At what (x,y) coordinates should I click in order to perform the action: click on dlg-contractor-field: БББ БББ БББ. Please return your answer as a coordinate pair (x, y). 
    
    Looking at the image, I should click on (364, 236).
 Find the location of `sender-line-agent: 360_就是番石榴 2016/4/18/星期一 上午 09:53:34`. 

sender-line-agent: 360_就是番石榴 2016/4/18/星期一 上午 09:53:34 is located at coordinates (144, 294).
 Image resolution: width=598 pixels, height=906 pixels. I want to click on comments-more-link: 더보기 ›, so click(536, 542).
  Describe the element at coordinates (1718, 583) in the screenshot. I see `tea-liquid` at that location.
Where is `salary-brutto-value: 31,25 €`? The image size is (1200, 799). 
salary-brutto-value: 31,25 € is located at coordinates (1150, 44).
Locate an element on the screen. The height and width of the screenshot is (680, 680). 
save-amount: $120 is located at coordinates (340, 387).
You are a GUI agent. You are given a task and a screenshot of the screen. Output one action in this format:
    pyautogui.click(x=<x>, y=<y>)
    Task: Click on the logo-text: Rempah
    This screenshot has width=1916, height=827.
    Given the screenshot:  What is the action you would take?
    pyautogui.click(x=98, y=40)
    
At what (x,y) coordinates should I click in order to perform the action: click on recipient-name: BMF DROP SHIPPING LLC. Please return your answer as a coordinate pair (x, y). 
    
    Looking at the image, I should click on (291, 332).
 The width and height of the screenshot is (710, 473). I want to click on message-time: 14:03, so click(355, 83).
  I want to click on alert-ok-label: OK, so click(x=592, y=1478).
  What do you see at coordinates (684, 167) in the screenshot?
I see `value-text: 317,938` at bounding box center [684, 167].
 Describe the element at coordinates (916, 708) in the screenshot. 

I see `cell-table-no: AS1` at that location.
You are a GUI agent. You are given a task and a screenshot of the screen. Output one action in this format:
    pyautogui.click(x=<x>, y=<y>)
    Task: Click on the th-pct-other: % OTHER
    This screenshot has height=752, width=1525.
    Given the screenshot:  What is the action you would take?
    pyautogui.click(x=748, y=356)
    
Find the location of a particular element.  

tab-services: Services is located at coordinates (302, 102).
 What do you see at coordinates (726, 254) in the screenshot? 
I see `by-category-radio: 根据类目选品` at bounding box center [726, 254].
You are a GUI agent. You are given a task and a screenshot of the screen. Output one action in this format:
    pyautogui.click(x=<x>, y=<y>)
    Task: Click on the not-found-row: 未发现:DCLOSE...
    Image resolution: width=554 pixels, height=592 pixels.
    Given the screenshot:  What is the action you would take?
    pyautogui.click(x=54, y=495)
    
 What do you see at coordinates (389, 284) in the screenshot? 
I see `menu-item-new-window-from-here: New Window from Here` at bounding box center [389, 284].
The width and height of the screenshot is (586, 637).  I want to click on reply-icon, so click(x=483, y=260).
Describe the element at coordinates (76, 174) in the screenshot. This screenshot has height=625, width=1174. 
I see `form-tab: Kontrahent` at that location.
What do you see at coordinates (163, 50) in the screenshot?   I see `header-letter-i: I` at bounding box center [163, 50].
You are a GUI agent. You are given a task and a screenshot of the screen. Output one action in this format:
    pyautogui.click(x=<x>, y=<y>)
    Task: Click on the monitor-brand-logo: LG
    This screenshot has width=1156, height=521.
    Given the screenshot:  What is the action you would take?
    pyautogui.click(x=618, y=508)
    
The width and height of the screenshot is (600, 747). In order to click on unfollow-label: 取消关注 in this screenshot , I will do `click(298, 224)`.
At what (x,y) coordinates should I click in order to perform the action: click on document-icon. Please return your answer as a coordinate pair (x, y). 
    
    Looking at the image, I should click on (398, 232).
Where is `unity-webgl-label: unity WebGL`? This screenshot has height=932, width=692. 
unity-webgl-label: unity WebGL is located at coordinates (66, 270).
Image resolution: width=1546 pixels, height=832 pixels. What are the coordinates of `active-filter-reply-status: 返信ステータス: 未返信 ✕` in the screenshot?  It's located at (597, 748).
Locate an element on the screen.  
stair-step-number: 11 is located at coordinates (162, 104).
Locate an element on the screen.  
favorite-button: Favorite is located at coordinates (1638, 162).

### Assigned task:
List each line in the data that contains the word "Where".

### Worked solution:
Where is `salary-brutto-value: 31,25 €`? The image size is (1200, 799). 
Where is `unity-webgl-label: unity WebGL`? This screenshot has height=932, width=692. 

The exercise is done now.